This doesn't give me any insight into what else is happening. Presumably there is a function that will handle grabbing sensor values, and a function that will kick off camera captures, etc, correct?

I would recommend adding logging such as the following:

def update_lcd():
  Logger.verbose("Starting LCD Update.")
  ... your logic
  Logger.verbose("Finished LCD Update.")

or if inside a loop something line this

def run():
  try:
    logging.verbose("Starting LCD Loop.")
    self.running = True
    ...
    while self.running:
    if time.time() > self.timer:
     logging.verbose("Starting LCD Logic.")
     self.get_lcd_strings()
     ...
     logging.verbose("LCD Sleeping.")
     time.sleep(1)
     ...
  logging.verbose("LCD Loop has Ended.")

While this will make a large amount of logs, it would let us actually know what was going on at the time of a crash. Whatever the issue may be, be it a hardware problem, an uncaught exception, etc, we would quickly be able to tell the last function that was called before things went wrong. This would really help narrow down troubleshooting.

The reason I suggest it's done in a VERBOSE mode is that you don't need this in most situations, so allowing a DEBUG and VERBOSE log helps resolve issues like the one I am having without flooding logs for the users who only need DEBUG.

If you are interested in this I'm happy to help work through your code and add this type of logging.

kizniche commented 7 years ago

More logging would be nice. Thanks for the offer to help. A few questions and concerns:

How would one add VERBOSE as a logging level beyond DEBUG?

I'm getting ready to release version 5.0, so adding code to 4.1.16 may not be the best idea because it will not be maintained and merging with 5.0, when it's released, could become more difficult. Perhaps you should give the dev-5.0 branch a try and see if you still experience the same daemon crash issues.

lucasvickers commented 7 years ago

Ahh sorry, forgot VERBOSE is not enabled by default in Python. There are ways to add custom levels, I can help with that.

I'll set my test back up in dev-5.0 and see if I have the issue. We can take it from there, and if needed I'll help with the logging in 5.0.

Thanks!

kizniche commented 7 years ago

This seems like the proper way to add another logging level.

import logging
logging.DEBUG_LEVEL_NUM = 9
logging.addLevelName(logging.DEBUG_LEVEL_NUM, "DEBUGV")
def debugv(self, message, *args, **kws):
    if self.isEnabledFor(DEBUG_LEVELV_NUM):
        self._log(DEBUG_LEVELV_NUM, message, args, **kws) 
logging.Logger.debugv = debugv
lucasvickers commented 7 years ago

I'll keep 5.0-dev running for the week and see if it is stable.

kizniche commented 7 years ago

I just got 5,0 freshly installed. Thanks for the debugging.

lucasvickers commented 7 years ago

Sad to report the daemon went dead after 4-5 days uptime (same as usual).

I'm going to go back to disabling individual components and see what that yields, but I'd love to talk about getting that extra logging in place.

kizniche commented 7 years ago

That's unfortunate.
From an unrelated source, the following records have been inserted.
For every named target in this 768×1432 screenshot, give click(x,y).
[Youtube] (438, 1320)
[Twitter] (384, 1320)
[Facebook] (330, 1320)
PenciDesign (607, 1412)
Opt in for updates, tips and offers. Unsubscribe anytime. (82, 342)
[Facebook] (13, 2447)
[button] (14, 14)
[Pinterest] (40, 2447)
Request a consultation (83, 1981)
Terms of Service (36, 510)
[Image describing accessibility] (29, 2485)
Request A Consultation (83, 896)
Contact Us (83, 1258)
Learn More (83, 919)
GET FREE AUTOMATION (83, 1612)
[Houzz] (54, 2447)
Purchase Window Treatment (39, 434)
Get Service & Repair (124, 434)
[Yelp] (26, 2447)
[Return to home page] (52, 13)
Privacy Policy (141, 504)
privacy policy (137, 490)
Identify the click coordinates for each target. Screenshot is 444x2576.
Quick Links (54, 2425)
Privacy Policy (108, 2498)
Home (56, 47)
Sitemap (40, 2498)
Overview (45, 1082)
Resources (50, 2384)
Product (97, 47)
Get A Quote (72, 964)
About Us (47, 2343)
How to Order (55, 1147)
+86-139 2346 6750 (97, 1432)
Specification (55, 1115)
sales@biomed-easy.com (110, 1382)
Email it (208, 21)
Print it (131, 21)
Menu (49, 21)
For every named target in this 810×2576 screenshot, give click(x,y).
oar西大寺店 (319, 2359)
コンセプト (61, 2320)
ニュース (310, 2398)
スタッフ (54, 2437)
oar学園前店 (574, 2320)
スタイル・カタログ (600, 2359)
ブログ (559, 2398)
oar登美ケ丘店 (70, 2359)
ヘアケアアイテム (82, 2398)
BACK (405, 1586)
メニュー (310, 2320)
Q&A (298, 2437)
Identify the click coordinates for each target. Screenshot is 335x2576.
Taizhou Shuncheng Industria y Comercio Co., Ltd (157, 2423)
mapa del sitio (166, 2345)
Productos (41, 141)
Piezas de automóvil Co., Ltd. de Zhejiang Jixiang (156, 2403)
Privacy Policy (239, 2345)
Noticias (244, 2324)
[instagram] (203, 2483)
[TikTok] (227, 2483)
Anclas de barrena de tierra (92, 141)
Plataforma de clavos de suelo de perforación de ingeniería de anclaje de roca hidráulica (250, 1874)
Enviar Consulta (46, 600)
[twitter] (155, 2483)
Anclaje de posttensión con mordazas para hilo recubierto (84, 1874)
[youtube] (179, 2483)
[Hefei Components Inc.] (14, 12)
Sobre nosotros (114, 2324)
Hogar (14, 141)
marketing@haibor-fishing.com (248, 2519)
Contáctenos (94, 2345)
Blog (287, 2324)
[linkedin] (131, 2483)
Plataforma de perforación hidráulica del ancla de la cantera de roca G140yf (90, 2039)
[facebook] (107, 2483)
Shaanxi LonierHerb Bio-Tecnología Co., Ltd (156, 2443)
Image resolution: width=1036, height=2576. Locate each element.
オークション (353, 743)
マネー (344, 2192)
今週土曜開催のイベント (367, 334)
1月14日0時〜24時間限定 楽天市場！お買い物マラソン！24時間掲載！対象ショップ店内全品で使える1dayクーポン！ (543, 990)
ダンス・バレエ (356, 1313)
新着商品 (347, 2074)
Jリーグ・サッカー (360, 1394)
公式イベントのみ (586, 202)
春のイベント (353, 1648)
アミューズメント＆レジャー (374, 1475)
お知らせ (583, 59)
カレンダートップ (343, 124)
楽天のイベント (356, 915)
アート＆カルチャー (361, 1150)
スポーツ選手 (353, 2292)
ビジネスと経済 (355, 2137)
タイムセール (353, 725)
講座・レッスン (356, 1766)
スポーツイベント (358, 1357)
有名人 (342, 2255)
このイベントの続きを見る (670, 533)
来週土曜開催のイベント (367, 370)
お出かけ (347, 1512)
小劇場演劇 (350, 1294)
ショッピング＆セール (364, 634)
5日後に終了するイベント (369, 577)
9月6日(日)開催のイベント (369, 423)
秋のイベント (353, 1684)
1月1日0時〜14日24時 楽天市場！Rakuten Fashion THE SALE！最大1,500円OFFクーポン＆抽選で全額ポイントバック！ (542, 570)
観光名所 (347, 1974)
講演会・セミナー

What is your exact configuration? Can you upload your mycodo.db? You should delete the user table just to be safe (even though passwords are hashed), if posting here publicly.

As for logging, that sounds like a good approach, now that 5.0 has been released. I'll see about getting a verbose mode added in addition to the debug (-d -v parameters).

lucasvickers commented 7 years ago

mycodo.db.zip

It's a random generated password that I can change, so I don't really care. I currently have the LCD disabled to test that, but the LCD as active when the issues occur.

kizniche commented 7 years ago

Thanks. I'd bet it's the LCD. I've never tested the 4 line LCD (only the 2-line). Everything else I've had running on my systems for months straight without issue.

lucasvickers commented 7 years ago

Current test has no LCD, so we'll see. I won't know until next weekend. Strange how it's so consistently 4-5 days.

etiology commented 7 years ago

I had some thoughts on this that I wanted to put out there.

It seems to me that for the moment a quick patch would be to have a script running in a tight loop, maybe in a subprocess, that checks the lock file's process id to see if it's running. The moment it isn't the script cleans it up and fires it off again.

The next this is that I noticed #208 and this behavior does sound like a memory leak or resource not being closed. Maybe the debut log levels should include current system resources in their statements.

etiology commented 7 years ago

while true; do maintain_active_daemon.py; sleep 1; done

kizniche commented 7 years ago

Here's a quick script to check if the daemon is running:

#!/usr/bin/python
import os

DAEMON_PID_FILE = '/var/lock/mycodo.pid'

def daemon_running():
    if os.path.exists(DAEMON_PID_FILE):
        with open(DAEMON_PID_FILE, 'r') as pid_file:
            if os.path.exists("/proc/{pid}".format(pid=pid_file.read())):
                return "Mycodo Daemon is running"
    return "Mycodo Daemon is not running"

if __name__ == '__main__':
    print(daemon_running())
kizniche commented 7 years ago

Would the easiest action be to use subprocess to execute the following?

rm /var/lock/mycodo.pid && service mycodo restart

lucasvickers commented 7 years ago

The idea sounds right. The daemon works perfectly until it dies, so having the ability to reboot the daemon is a good feature.

As for your script, the only problem is that you would lose whatever arguments you passed the daemon initially (i.e. -d or -v)

kizniche commented 7 years ago

I'll make a cup of coffee and mull it over.

etiology commented 7 years ago

What about pulling the arguments from the environment? Well what if the daemon arguments were handed to to sentry process so that it would handle passing them to the script?

Also I like the subprocess module because from what I've read, letting the system manage the command allows the OS to decide which core the process runs on.

lucasvickers commented 7 years ago

So a sentry process that would just use python.subprocess to call up the actual daemon?

etiology commented 7 years ago

Yeah that's what I was thinking. The subprocess is just a command line call to a program that keeps the daemon running. Since it steers the daemon it could pass agruments to it when it starts it.

etiology commented 7 years ago

Maybe it would be worth thinking of this as a systemd service instead

kizniche commented 7 years ago

So this would be the general system setup?

lucasvickers commented 7 years ago

In theory sounds right, my only questions are:

kizniche commented 7 years ago

It does make it tricky with systemd involved. Perhaps the run parameters could be stored in a file that could be erased if the daemon is stopped manually, otherwise it will startup with those parameters if they exist. That would allow systemd to always control mycodo_daemon.py.

lucasvickers commented 7 years ago

Yeah that seems less intrusive

kizniche commented 7 years ago

That would allow maintain_active_daemon.py to only have to worry about executing service mycodo restart and not have to handle any parameters.

lucasvickers commented 7 years ago

Sad to report it crashed again w/o the LCD output enabled (device still hooked up). Removing the (2) DHT22 sensors now, will see what happens.